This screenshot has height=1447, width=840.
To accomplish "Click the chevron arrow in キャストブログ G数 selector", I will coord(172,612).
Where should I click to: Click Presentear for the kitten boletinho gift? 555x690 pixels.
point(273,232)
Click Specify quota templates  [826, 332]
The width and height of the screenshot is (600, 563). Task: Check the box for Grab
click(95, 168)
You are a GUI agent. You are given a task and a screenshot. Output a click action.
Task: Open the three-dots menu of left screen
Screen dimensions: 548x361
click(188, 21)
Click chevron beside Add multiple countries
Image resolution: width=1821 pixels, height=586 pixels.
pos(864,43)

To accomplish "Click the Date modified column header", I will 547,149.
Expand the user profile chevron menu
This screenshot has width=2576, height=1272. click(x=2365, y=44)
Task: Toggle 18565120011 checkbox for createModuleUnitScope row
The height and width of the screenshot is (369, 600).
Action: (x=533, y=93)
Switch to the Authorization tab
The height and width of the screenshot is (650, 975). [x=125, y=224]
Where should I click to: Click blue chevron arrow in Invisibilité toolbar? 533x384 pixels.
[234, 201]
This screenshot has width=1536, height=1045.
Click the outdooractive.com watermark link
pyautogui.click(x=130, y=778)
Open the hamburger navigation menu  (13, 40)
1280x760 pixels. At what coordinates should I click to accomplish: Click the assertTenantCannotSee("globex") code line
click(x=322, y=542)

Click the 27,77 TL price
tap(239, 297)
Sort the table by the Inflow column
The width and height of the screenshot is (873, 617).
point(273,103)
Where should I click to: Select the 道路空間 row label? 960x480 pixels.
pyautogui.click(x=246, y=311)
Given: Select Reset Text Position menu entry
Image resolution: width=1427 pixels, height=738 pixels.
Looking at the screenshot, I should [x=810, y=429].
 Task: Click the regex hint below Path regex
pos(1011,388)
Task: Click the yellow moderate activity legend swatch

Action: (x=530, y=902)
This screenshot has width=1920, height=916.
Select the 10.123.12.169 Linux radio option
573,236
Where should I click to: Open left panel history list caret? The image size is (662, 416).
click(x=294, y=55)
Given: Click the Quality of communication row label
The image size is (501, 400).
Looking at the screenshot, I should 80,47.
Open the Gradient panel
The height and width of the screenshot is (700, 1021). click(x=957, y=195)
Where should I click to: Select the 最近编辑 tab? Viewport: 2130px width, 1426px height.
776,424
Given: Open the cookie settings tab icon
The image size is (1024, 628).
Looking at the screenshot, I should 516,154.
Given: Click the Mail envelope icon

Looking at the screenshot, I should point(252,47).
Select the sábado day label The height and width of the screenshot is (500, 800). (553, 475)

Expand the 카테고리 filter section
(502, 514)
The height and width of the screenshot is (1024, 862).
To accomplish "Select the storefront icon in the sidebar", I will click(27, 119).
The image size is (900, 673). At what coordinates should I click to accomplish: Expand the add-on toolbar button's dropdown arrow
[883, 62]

◆ Short problem
Please reproduce the material above with "swatch" renamed to "patch", leaving everything else unchanged.

◆ The solution
This screenshot has height=1447, width=840.
To accomplish "Click the chevron arrow in キャストブログ G数 selector", I will coord(172,612).
Where should I click to: Click Presentear for the kitten boletinho gift? 555x690 pixels.
point(273,232)
Click Specify quota templates  [826, 332]
The width and height of the screenshot is (600, 563). Task: Check the box for Grab
click(95, 168)
You are a GUI agent. You are given a task and a screenshot. Output a click action.
Task: Open the three-dots menu of left screen
Screen dimensions: 548x361
click(188, 21)
Click chevron beside Add multiple countries
Image resolution: width=1821 pixels, height=586 pixels.
pos(864,43)

To accomplish "Click the Date modified column header", I will 547,149.
Expand the user profile chevron menu
This screenshot has width=2576, height=1272. click(x=2365, y=44)
Task: Toggle 18565120011 checkbox for createModuleUnitScope row
The height and width of the screenshot is (369, 600).
Action: (x=533, y=93)
Switch to the Authorization tab
The height and width of the screenshot is (650, 975). [x=125, y=224]
Where should I click to: Click blue chevron arrow in Invisibilité toolbar? 533x384 pixels.
[234, 201]
This screenshot has width=1536, height=1045.
Click the outdooractive.com watermark link
pyautogui.click(x=130, y=778)
Open the hamburger navigation menu  (13, 40)
1280x760 pixels. At what coordinates should I click to accomplish: Click the assertTenantCannotSee("globex") code line
click(x=322, y=542)

Click the 27,77 TL price
tap(239, 297)
Sort the table by the Inflow column
The width and height of the screenshot is (873, 617).
point(273,103)
Where should I click to: Select the 道路空間 row label? 960x480 pixels.
pyautogui.click(x=246, y=311)
Given: Select Reset Text Position menu entry
Image resolution: width=1427 pixels, height=738 pixels.
Looking at the screenshot, I should [x=810, y=429].
 Task: Click the regex hint below Path regex
pos(1011,388)
Task: Click the yellow moderate activity legend patch

Action: (x=530, y=902)
This screenshot has width=1920, height=916.
Select the 10.123.12.169 Linux radio option
573,236
Where should I click to: Open left panel history list caret? The image size is (662, 416).
click(x=294, y=55)
Given: Click the Quality of communication row label
The image size is (501, 400).
Looking at the screenshot, I should 80,47.
Open the Gradient panel
The height and width of the screenshot is (700, 1021). click(x=957, y=195)
Where should I click to: Select the 最近编辑 tab? Viewport: 2130px width, 1426px height.
776,424
Given: Open the cookie settings tab icon
The image size is (1024, 628).
Looking at the screenshot, I should 516,154.
Given: Click the Mail envelope icon

Looking at the screenshot, I should point(252,47).
Select the sábado day label The height and width of the screenshot is (500, 800). (553, 475)

Expand the 카테고리 filter section
(502, 514)
The height and width of the screenshot is (1024, 862).
To accomplish "Select the storefront icon in the sidebar", I will click(27, 119).
The image size is (900, 673). At what coordinates should I click to accomplish: Expand the add-on toolbar button's dropdown arrow
[883, 62]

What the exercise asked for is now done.